Wrap the code that calls Vercel AI SDK using telemetry.capture.
import { telemetry } from './telemetry'
import { generateText } from 'ai'
import { openai } from '@ai-sdk/openai'

export async function generateSupportReply(input: string) {
  return telemetry.capture(
    {
      projectId: 123, // The ID of your project in Latitude
      path: 'generate-support-reply', // Add a path to identify this prompt in Latitude
    },
    async () => {

      // Your regular LLM-powered feature code here
      const { text } = await generateText({
        model: openai('gpt-4o'),
        prompt: input,
        experimental_telemetry: {
          isEnabled: true, // Make sure to enable experimental telemetry
        },
      })

      // You can return anything you want — the value is passed through unchanged
      return text;
    }
  )
}
Important: The experimental_telemetry.isEnabled flag must be set to true on generateText for Latitude Telemetry to capture these calls.
The path:
  • Identifies the prompt in Latitude
  • Can be new or existing
  • Should not contain spaces or special characters (use letters, numbers, - _ / .)

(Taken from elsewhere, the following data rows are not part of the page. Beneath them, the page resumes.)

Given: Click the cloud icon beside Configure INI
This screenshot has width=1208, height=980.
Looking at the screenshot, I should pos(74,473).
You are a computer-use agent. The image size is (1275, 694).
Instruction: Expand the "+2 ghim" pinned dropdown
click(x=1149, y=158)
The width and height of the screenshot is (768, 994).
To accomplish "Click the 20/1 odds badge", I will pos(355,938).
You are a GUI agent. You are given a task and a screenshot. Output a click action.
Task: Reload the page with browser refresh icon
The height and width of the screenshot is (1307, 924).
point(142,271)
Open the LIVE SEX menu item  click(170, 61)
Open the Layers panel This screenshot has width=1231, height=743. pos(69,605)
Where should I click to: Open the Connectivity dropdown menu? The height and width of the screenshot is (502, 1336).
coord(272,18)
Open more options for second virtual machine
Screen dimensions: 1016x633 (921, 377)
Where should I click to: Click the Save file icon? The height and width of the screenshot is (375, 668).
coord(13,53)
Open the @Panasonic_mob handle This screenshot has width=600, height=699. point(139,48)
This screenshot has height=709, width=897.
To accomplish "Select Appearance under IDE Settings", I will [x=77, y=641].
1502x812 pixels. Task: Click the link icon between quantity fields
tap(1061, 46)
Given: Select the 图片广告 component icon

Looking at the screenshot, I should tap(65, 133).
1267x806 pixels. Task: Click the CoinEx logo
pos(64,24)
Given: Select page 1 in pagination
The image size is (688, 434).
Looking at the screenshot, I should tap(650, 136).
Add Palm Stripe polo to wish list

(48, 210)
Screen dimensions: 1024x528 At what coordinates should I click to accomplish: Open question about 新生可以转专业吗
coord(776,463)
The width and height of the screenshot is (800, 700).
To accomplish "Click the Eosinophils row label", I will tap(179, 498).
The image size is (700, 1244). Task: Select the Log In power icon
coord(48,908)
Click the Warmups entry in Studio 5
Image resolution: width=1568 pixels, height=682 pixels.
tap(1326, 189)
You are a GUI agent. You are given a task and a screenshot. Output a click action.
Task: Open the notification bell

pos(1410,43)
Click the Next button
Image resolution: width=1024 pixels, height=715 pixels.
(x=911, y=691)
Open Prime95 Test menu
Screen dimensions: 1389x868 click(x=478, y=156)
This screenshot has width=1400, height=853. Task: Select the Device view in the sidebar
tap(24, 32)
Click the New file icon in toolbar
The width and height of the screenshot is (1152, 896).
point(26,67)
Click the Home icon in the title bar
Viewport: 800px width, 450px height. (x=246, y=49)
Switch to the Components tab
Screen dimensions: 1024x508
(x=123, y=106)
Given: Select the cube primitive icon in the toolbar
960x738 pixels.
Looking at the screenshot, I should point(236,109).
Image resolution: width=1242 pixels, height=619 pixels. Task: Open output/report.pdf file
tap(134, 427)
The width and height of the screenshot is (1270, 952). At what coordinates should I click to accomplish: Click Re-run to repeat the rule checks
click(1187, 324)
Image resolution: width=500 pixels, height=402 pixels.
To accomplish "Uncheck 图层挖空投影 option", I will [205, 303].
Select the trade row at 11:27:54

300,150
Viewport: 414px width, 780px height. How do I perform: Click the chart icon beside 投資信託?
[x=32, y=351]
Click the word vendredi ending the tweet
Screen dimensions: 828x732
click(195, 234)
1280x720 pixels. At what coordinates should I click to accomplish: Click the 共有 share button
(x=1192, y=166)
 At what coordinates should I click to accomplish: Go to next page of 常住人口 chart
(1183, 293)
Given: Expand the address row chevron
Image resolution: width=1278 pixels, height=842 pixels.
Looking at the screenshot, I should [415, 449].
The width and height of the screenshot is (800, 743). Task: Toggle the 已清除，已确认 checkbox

Seeing your logs in Latitude

Once your feature is wrapped, logs will appear automatically.
  1. Open the prompt in your Latitude dashboard (identified by path)
  2. Go to the Traces section
  3. Each execution will show:
    • Input and output messages
    • Model and token usage
    • Latency and errors
    • One trace per feature invocation
Each Vercel AI SDK call appears as a child span under the captured prompt execution, giving you a full, end-to-end view of what happened.

That’s it

No changes to your Vercel AI SDK calls, no special return values, and no extra plumbing — just wrap the feature you want to observe.